When representing the knowledge of a domain like paleoclimatology, we usually distinguish the things that we want to describe (i.e, concepts like a dataset, a variable, etc,...) and the relationships used to describe those concepts (e.g., the name of the dataset, the value of the variable, etc...). As shown in the figure to the right, we can use a graph-based representation to encode the information in a set of triples.

Each triple has a subject (i.e., what we want to describe), a property (the element describing the subject), and an object (i.e., the values used to describe the subject).

Different concepts may be linked to each other using properties. For example, a dataset may contain a data table, which contains several variables. Each of these variables may have a different name and values. The set of properties and concepts used to describe a domain are known as ontologies. An ontology is defined as a "formal specification of a shared conceptualization". Ontologies represent consensual knowledge that helps a community describing the concepts of the domain using a common representation. A feature of ontologies is that they are machine readable, i.e., they allow machines understanding the domain in the way the creators of the ontology have defined. Thanks to the ontology, machines can navigate through data and discover data that otherwise would be hidden to them. This enables batch processing of data that would require a large amount of (wo)men hours.

Why do we need an ontology?

Queries

One of the most practical aspects of the ontology is to perform the types of complex queries that scientists do daily. For instance, "Please search the entire database for 10 coral records that have been interpreted to represent temperature".

{{ #ask: 
[[Category:Dataset_(L)]] 
[[IncludesPaleoData_(L).FoundInMeasurementTable_(L).IncludesVariable_(L).HasProxySystem_(L).ProxyArchiveType_(L)::Coral]]
[[IncludesPaleoData_(L).FoundInMeasurementTable_(L).IncludesVariable_(L).InterpretedAs_(L).Name_(L)::T]]
 | ?IncludesPaleoData_(L)=PaleoData
 | format=broadtable
 | limit=10
}}


A quick look at the code above describes the hierarchy of a dataset on the wiki (and in the corresponding LiPD file). In essence, the query asks the database to find the datasets(Category:Dataset_(L)),

  1. which include (Property:IncludesPaleoData_(L)) PaleoData (Category:PaleoData_(L)),
  2. that are found in (Property:FoundInMeasurementTable_(L)) a table (Category:MeasurementTable_(L)),
  3. that include ( Property:IncludesVariable_(L)) variables (Category:Variable_(L)).

These variables need to fit two criteria:

  1. to be measured on (Property:MeasuredOn_(L)) an archive of type coral (Category:Coral)
  2. and for the variations to have be interpreted as (Property:InterpretedAs_(L)) temperature (or T)

The sections below describes the difference between properties and categories on the wiki. Relating back to the triples defined above, Special:Categories on the wiki represent concepts and Special:Properties are the properties relating the various categories.

Remember that no formal knowledge about ontologies is required to use and contribute to the wiki.

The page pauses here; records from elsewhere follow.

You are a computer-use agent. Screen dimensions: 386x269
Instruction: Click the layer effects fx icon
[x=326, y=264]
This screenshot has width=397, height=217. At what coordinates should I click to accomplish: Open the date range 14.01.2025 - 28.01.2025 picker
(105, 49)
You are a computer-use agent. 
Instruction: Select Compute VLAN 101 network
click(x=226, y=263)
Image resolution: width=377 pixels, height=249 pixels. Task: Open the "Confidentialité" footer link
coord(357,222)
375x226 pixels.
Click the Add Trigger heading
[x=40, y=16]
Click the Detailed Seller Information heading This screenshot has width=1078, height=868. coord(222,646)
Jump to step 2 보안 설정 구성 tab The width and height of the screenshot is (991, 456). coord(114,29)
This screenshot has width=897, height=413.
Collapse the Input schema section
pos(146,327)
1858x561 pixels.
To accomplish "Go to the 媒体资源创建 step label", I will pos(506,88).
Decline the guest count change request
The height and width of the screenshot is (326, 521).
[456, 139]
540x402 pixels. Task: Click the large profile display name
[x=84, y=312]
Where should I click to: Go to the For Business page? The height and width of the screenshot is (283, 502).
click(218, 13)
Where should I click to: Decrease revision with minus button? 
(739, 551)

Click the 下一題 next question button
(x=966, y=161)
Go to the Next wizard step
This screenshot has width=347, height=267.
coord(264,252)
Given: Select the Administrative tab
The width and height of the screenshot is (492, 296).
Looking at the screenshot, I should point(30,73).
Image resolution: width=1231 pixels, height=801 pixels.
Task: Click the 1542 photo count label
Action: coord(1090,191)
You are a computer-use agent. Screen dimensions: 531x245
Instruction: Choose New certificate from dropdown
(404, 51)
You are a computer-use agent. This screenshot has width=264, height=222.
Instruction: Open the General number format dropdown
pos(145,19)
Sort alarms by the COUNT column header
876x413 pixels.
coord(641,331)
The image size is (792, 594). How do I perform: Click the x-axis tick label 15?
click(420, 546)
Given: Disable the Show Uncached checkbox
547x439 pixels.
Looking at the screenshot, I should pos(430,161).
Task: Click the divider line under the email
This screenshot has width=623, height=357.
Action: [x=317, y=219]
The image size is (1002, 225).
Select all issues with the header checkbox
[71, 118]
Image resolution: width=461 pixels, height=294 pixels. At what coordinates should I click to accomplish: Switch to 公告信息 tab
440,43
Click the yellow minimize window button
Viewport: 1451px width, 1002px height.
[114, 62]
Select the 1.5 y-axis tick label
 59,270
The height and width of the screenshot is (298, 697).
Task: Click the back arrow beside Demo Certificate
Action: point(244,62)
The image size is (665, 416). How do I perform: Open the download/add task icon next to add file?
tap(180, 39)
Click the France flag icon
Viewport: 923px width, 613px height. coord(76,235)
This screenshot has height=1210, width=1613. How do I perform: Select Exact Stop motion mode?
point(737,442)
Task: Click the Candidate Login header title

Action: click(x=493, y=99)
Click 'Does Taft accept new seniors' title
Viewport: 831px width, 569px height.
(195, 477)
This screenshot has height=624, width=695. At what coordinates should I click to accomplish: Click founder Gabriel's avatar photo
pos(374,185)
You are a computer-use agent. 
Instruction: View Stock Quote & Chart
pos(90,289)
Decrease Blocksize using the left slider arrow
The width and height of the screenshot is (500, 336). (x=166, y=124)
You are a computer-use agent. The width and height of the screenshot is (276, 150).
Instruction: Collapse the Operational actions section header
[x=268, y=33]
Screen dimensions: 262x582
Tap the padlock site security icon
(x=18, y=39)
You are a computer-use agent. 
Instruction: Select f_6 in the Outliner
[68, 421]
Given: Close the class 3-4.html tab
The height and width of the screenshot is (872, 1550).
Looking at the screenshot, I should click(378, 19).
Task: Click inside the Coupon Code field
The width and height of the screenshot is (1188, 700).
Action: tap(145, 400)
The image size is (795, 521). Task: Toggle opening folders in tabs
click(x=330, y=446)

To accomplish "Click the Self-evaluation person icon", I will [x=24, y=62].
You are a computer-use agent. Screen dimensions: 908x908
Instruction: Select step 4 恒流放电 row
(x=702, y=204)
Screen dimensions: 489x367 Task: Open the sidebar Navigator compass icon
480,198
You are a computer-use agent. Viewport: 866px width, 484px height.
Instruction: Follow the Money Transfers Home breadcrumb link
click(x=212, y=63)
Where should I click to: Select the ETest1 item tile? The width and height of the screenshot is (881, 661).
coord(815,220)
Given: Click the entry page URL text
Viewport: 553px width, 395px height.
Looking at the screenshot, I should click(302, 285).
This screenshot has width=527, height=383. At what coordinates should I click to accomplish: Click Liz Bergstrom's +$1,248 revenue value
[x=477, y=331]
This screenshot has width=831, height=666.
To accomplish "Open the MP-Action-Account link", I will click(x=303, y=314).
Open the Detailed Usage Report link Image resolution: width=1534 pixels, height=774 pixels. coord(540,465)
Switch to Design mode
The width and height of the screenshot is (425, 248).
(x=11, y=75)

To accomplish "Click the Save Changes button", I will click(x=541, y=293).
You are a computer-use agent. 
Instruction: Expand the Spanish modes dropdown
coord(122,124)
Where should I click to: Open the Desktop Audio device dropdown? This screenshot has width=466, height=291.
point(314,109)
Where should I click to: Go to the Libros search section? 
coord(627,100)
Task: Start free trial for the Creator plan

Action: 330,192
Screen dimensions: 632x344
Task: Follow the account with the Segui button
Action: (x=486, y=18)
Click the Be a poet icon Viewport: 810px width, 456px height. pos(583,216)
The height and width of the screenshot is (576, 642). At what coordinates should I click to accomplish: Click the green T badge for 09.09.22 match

The Ontology as fuel for the Wiki Engine

It may not be obvious, but this wiki is performing many complex tasks that could not happen without the Linked Earth ontology. The ontology is used for visualizing datasets in maps, helping searching for structured content and curating the current existing articles by guiding which metadata is incomplete.

The ontology is also used by external programs. In our latest release, the ontology has been mapped to vocabularies like Schema.org, which facilitate its understanding to search engines. And by accepting complex queries to retrieve dataset metadata, we can facilitate querying all the information stored in the wiki by scientists.

Automation

We are in the process of creating bots for helping automating some of the manual curation processes undertaken by users in the wiki. For example, even though the wiki helps describing the datasets uploaded by users, sometimes there are errors (identifiers may not follow a convention, units may be expressed inconsistently, etc.). Bots can check the consistency of identifiers, detect duplicate pages, etc. and propose automated solutions.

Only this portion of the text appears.